Zastanów się nad zwrotem sprzętu sprzedawcy, skoro sterowniki nvidii nie wspierają go... 

Jedyna szansa na normalne działanie Twojego sprzętu to nouveau, ale dopiero gdy Dave Airlie skończy 

pracę nad przerzeźbieniem całego stosu grafiki w Linuksie... a to jeszcze trochę potrwa

http://airlied.livejournal.com/75405.html

http://airlied.livejournal.com/75555.html

http://www.phoronix.com/scan.php?page=news_item&px=MTAzMjM

----------

## maczetax

Witam,

VGA switcheroo nie zadziała , gdyż mam niestety laptopa z grafika optimusa... gdybym to wieszał przy kupnie... :/ a specjalnie kierowałem sie przy zakupie kartą od nvidii a nie ati bo wiedziałem że ma lepsze wsparcie...

Pozostaje wiec bumblebee....

Czyli mam rozumieć że sterowniki nvidii nie zadziałają bo będą sie gryzły GL czy mesa, nie wiem z czym dokładnie ale jakoś tak jest.

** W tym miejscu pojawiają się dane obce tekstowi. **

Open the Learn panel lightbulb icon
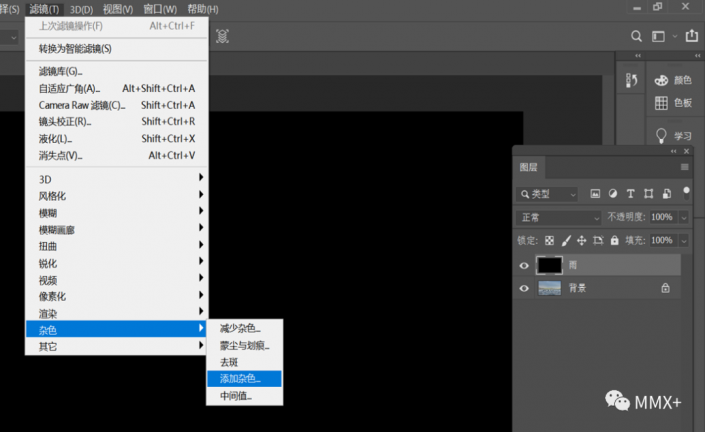pyautogui.click(x=661, y=135)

Mam bumblebee nowe sterowniki nouveau wsparcie 3D dla intela ale optirun nie wykrywa mi karty nvidii....

Czy to przez to że sterowniki nouveau nie mają jeszcze wsparcia dla mojej karty?

----------

## Jacekalex

Najnowszy bumbleebe dziala nie najgorzej, stawiałem kumplowi Debiana testing na lapku, i ruszył.

W Ubuntu 11.10 tez chodzi prawidłowo (bubmlebee 3.0 z ppa).

Za każdym razem ze sterownikiem Nvidii.

Osobiście odradzam na razie zabawy z Nouveau, jeszcze trochę wody w Wiśle uplynie, zanim to będzie stabilne rozwiazanie dla Nvidii.

U mnie ostatnio (testowany na Debianie Wheezy) włączenie Xów wyłączało konsolę całkowicie.

Pozdro

 :Cool: 

----------